To do the geocoding we'll just tell `geocode()` our data.frame name and the name of the column with the addresses. We'll assign the results back into the `marijuana` object. As noted earlier, we don't need to put the name of our column in quotes, but I like to do so because it is consistent with some other functions that require it. Running this code may take up to a minute because it's geocoding 33 different addresses.

```{r}
marijuana <- geocode(marijuana, "Premise.Address")
```

Now it appears that we have longitude and latitude for every dispensary. We should check that they all look sensible.

```{r}
summary(marijuana$long)
```

```{r}
summary(marijuana$lat)
```
The minimum and maximum are very similar to each other for both longitude and latitude so that's a sign that it geocoded correctly. The 10 NA values mean that it didn't find a match for 10 of the addresses.
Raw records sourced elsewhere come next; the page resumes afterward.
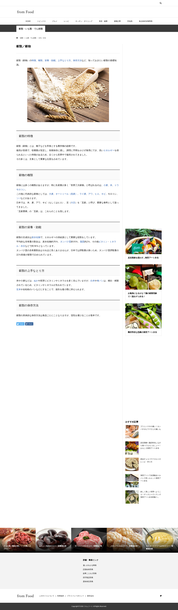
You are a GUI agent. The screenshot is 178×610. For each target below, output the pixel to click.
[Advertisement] (143, 133)
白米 (92, 280)
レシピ (66, 21)
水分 (23, 245)
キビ (103, 193)
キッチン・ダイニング (83, 21)
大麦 (51, 193)
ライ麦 (83, 193)
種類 (40, 60)
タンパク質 (65, 241)
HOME (28, 21)
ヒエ (97, 193)
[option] (18, 540)
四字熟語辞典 (88, 577)
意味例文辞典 (88, 581)
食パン (100, 280)
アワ (90, 193)
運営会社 (90, 596)
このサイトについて (46, 596)
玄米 (18, 289)
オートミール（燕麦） (66, 193)
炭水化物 (36, 237)
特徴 (34, 60)
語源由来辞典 (88, 569)
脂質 (82, 241)
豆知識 (129, 21)
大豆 (73, 202)
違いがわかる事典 (90, 565)
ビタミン (103, 241)
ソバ (18, 198)
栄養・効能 (50, 60)
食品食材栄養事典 (145, 21)
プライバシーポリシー (75, 596)
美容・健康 (103, 21)
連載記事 (117, 21)
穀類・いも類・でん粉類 (31, 28)
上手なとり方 (64, 60)
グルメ (54, 21)
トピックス (41, 21)
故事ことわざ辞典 (90, 573)
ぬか (36, 280)
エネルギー (109, 150)
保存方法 (77, 60)
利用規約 (60, 596)
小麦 (106, 185)
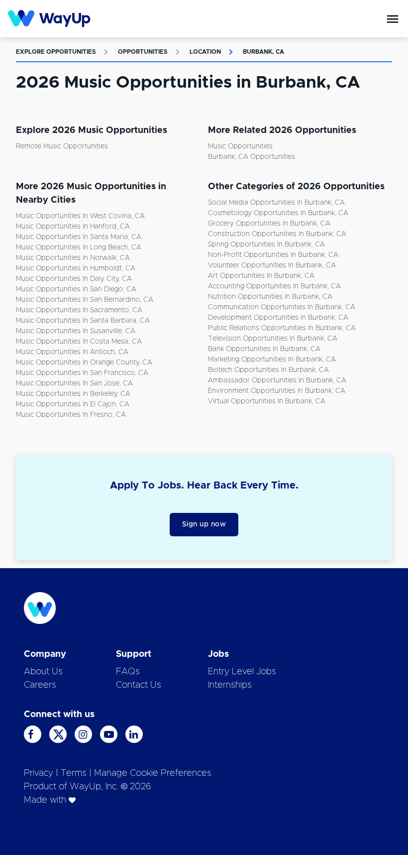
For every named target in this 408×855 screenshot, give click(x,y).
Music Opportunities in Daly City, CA (74, 278)
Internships (230, 685)
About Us (43, 671)
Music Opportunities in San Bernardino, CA (84, 299)
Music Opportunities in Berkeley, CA (73, 393)
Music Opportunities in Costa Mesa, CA (79, 341)
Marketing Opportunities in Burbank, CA (272, 359)
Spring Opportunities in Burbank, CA (266, 244)
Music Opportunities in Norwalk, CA (73, 257)
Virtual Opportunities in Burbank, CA (266, 401)
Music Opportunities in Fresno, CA (71, 414)
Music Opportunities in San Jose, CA (74, 383)
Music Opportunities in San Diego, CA (76, 289)
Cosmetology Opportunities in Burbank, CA (278, 213)
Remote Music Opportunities (62, 146)
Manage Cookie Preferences (152, 773)
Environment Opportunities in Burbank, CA (276, 390)
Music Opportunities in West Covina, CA (80, 216)
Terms (74, 773)
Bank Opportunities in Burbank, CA (264, 349)
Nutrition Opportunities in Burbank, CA (270, 296)
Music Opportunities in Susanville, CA (75, 331)
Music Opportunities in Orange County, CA (84, 362)
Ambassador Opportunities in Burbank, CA (277, 380)
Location (205, 52)
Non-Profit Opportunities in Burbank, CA (273, 254)
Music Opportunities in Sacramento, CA (79, 310)
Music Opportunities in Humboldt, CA (75, 268)
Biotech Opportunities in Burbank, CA (268, 369)
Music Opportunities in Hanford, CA (73, 226)
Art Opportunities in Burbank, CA (261, 275)
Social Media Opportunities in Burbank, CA (276, 202)
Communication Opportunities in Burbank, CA (281, 307)
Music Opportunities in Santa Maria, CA (78, 237)
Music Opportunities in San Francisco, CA (82, 372)
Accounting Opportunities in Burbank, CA (274, 286)
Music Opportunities (240, 146)
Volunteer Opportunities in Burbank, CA (272, 265)
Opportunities (143, 52)
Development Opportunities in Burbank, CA (278, 317)
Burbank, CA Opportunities (251, 156)
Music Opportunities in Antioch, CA (72, 352)
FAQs (128, 671)
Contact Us (138, 685)
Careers (40, 685)
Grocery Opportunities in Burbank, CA (269, 223)
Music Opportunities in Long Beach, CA (78, 247)
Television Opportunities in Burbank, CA (272, 338)
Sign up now (204, 524)
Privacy (38, 773)
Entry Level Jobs (242, 671)
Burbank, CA (263, 52)
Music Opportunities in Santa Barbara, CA (83, 320)
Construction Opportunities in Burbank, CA (277, 234)
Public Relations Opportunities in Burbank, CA (282, 328)
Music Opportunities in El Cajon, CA (72, 404)
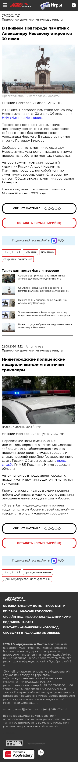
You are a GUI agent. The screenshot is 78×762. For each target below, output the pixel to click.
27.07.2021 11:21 (11, 15)
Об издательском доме (22, 606)
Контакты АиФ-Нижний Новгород (31, 627)
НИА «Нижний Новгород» (22, 118)
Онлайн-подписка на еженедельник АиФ (37, 616)
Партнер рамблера (36, 743)
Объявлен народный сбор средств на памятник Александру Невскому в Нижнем (43, 289)
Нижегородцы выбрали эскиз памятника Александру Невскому (42, 301)
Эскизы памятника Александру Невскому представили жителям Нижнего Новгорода (44, 314)
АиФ (37, 427)
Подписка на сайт (18, 622)
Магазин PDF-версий (37, 611)
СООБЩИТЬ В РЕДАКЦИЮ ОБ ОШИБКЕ (31, 632)
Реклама (10, 611)
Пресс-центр (55, 606)
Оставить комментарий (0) (39, 223)
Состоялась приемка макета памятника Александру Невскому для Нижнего (41, 277)
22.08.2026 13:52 (12, 346)
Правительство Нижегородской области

Let's try again and now set `method` to "arcgis." which generally has a very high match rate. Before we do this let's just remove the entire latitude and longitude columns from our data. How the `geocode()` function works is that if we keep the "long" and "lat" columns that are currently in the data from when we just geocoded, when we run it again it'll make new columns that have nearly identical names. We usually want as few columns in our data as possible so there's no point having the "lat" column from the last geocode run with the 10 NAs and another "lat" (though slightly different, automatically chosen name) column from this time we run `geocode().` 

We could also just geocode the 10 addresses that failed on the first run, but given that we'll only be geocoding a small number of addresses it won't take much extra time to have ArcGIS run it all. Running this function on just the NA rows requires a bit more work than just rerunning them all. In general, when the choice is between you spending time writing code and letting the computer do more work, let the computer do the work. And in general I'd recommend starting with ArcGIS as it is more reliable for geocoding. We'll remove the current coordinate columns by setting them each to NULL.

```{r}
marijuana$long <- NULL
marijuana$lat  <- NULL
marijuana      <- geocode(marijuana, "Premise.Address",
                          method = "arcgis")
```
And let's do the `summary()` check again. 

```{r}
summary(marijuana$long)
```

```{r}
summary(marijuana$lat)
```

No more NAs, which means that we successfully geocoded our addresses. Another check is to make a simple scatterplot of the data. Since all of the data is from San Francisco, they should be relatively close to each other. If there are dots far from the rest, that is probably a geocoding issue.

```{r}
plot(marijuana$long, marijuana$lat)
```

Most points are within a very narrow range so it appears that our geocoding worked properly.